Saved entries:
########
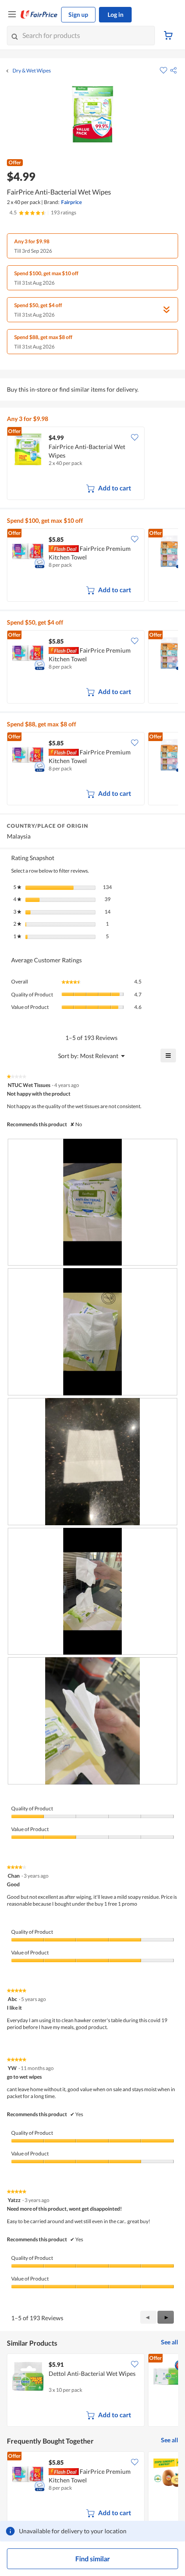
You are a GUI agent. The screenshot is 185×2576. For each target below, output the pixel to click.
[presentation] (92, 1202)
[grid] (92, 464)
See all (169, 2342)
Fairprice (71, 202)
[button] (173, 70)
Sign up (78, 14)
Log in (115, 14)
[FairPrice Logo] (39, 14)
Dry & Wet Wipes (31, 70)
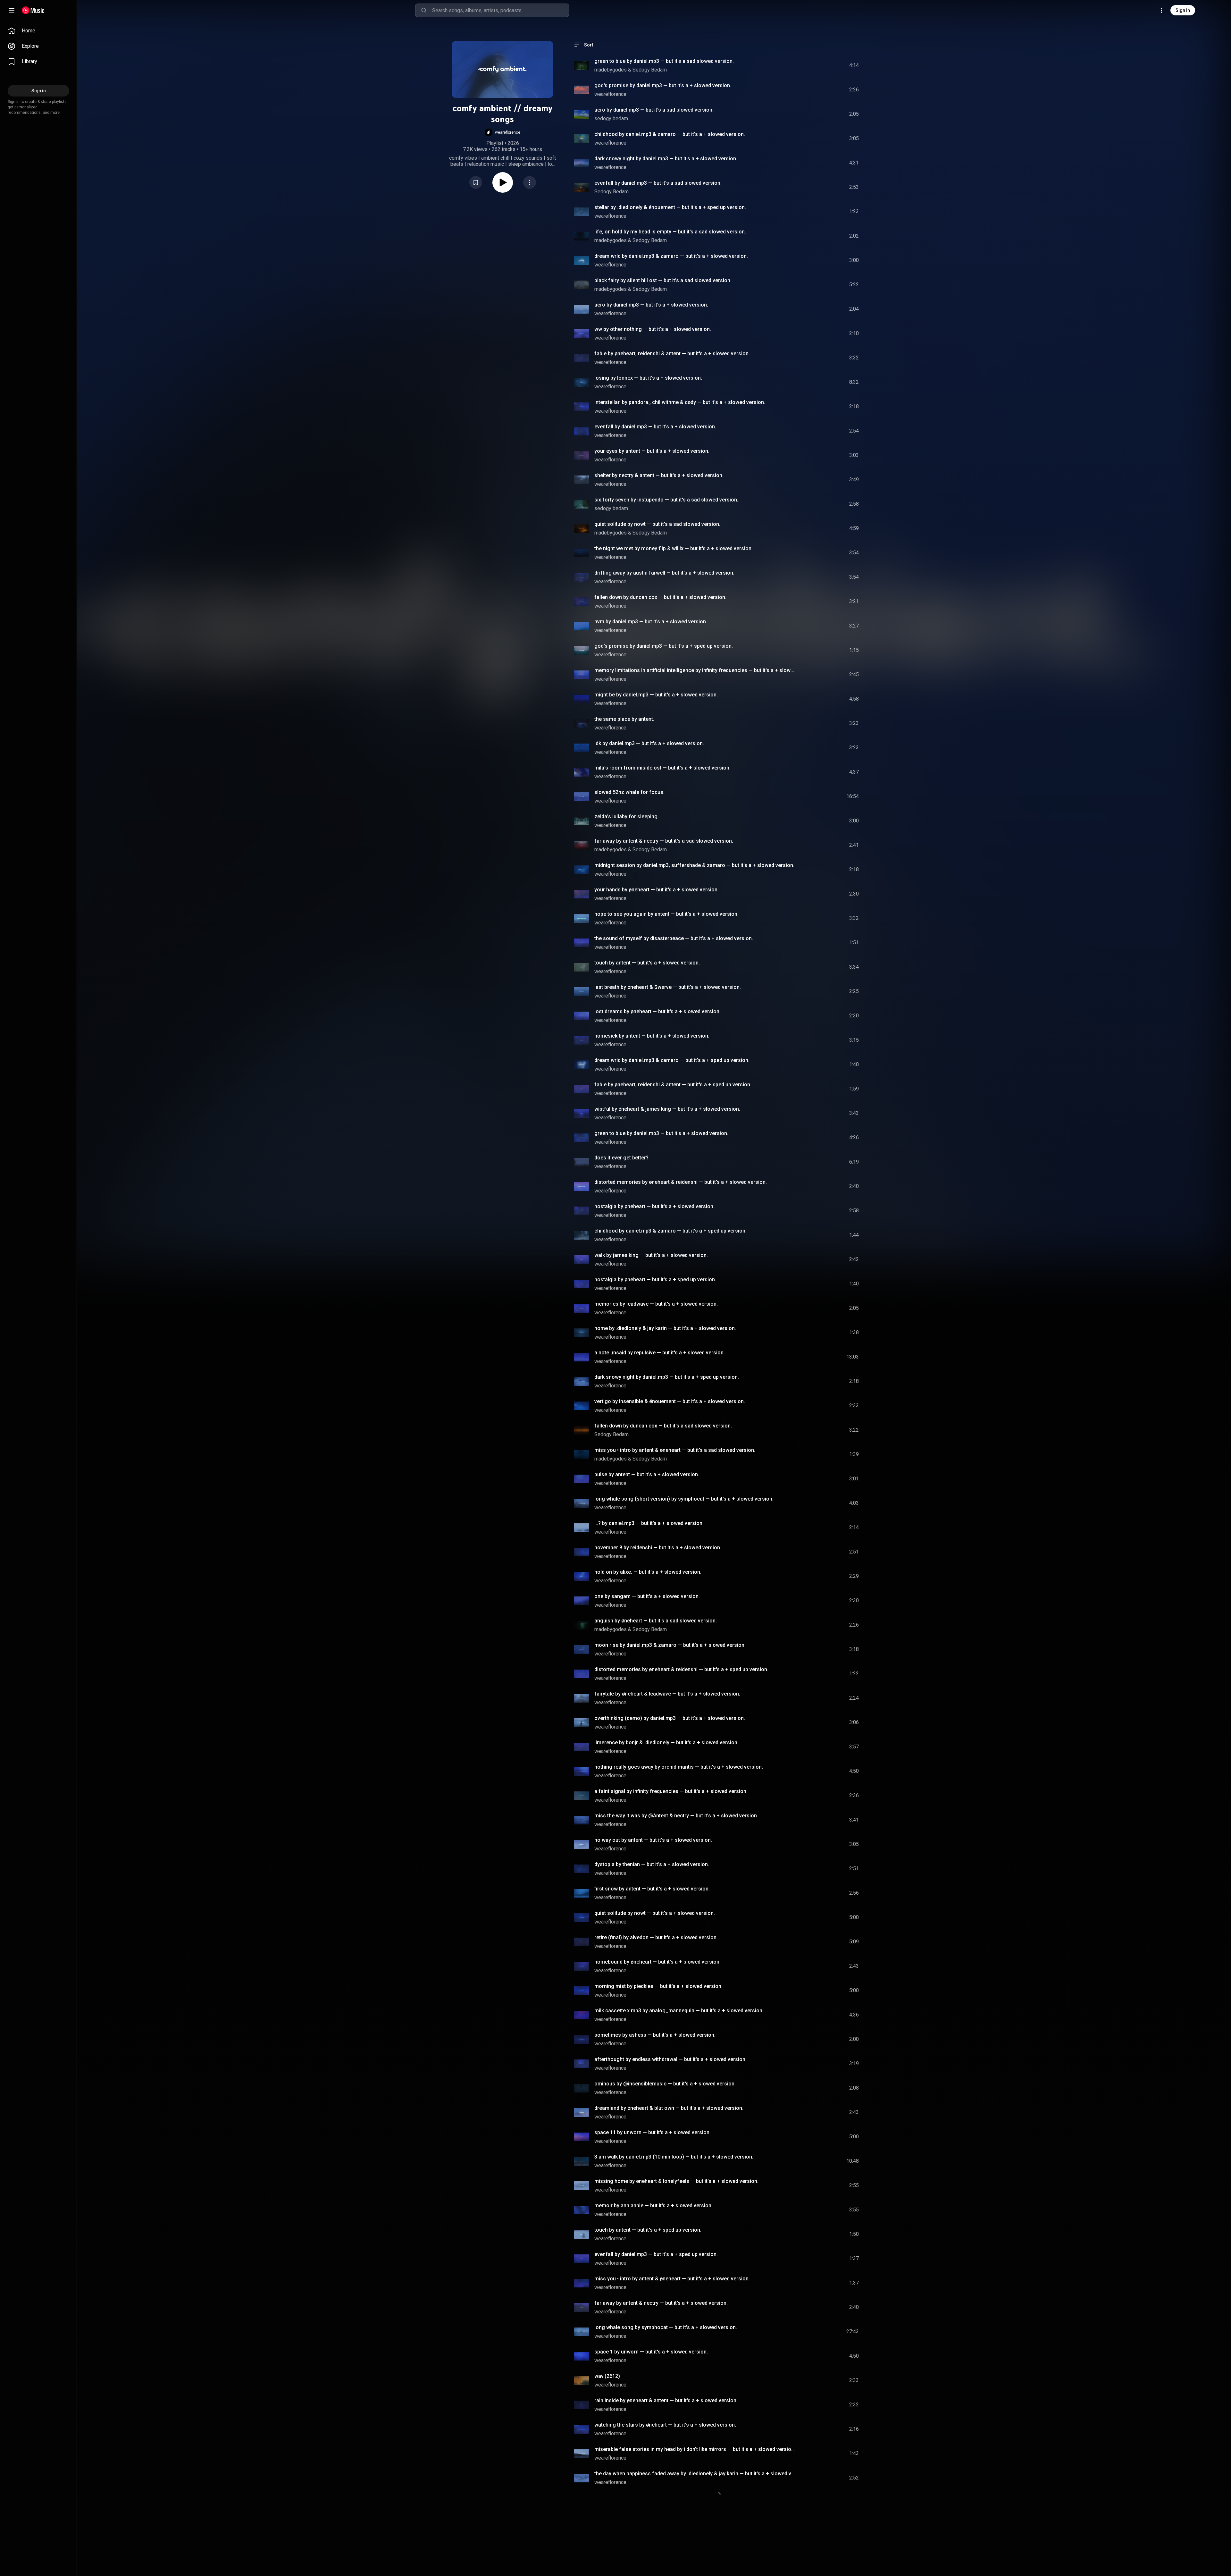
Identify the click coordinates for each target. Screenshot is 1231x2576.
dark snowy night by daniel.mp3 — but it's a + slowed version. (665, 159)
########
### TASK STATEMENT
Beginning with the line where "Dry & Wet Wipes (31, 70)" appears, transcribe the records above word for word through their last line, and include no pictures.

### ANSWER TO THE PROBLEM
Dry & Wet Wipes (31, 70)
Identify the click coordinates for each target. Screenshot is 1231x2576.
dark snowy night by daniel.mp3 — but it's a + slowed version. (665, 159)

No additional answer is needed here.